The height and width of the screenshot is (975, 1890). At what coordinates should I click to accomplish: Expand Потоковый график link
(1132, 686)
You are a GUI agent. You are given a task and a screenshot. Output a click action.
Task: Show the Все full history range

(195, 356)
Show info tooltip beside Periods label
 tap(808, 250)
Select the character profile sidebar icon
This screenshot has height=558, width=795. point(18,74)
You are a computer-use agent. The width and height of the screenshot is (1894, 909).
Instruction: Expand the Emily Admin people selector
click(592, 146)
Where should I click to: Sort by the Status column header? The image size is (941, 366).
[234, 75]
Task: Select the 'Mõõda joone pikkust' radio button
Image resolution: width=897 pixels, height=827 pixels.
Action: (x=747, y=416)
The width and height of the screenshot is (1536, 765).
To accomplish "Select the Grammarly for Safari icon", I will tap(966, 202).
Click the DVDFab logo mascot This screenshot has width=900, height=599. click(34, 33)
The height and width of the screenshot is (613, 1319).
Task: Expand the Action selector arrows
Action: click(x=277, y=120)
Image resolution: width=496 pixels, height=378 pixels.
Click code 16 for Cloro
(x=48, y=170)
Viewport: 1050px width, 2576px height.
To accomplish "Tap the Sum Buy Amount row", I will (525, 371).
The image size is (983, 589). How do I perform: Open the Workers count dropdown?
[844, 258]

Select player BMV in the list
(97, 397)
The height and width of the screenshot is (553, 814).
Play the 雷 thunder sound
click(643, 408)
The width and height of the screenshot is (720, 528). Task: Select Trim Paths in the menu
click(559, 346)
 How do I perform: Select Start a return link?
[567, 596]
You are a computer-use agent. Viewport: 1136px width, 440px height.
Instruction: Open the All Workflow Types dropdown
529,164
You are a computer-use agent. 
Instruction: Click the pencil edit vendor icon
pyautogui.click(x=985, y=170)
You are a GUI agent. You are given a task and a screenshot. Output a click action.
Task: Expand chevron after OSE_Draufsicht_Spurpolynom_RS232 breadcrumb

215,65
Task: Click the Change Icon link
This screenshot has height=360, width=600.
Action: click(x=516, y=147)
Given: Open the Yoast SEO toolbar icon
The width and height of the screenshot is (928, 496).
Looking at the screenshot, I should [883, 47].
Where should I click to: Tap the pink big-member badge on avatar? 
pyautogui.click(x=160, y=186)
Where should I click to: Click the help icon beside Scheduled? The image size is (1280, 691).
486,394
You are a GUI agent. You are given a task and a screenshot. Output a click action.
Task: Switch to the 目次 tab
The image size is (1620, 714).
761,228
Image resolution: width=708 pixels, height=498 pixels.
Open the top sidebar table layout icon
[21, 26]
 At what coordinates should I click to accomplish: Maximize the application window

* * *

INSTRUCTIONS TO FOLLOW: Check each line above for the word "will" and give the number of lines that have it, nothing else.

ANSWER AREA: 2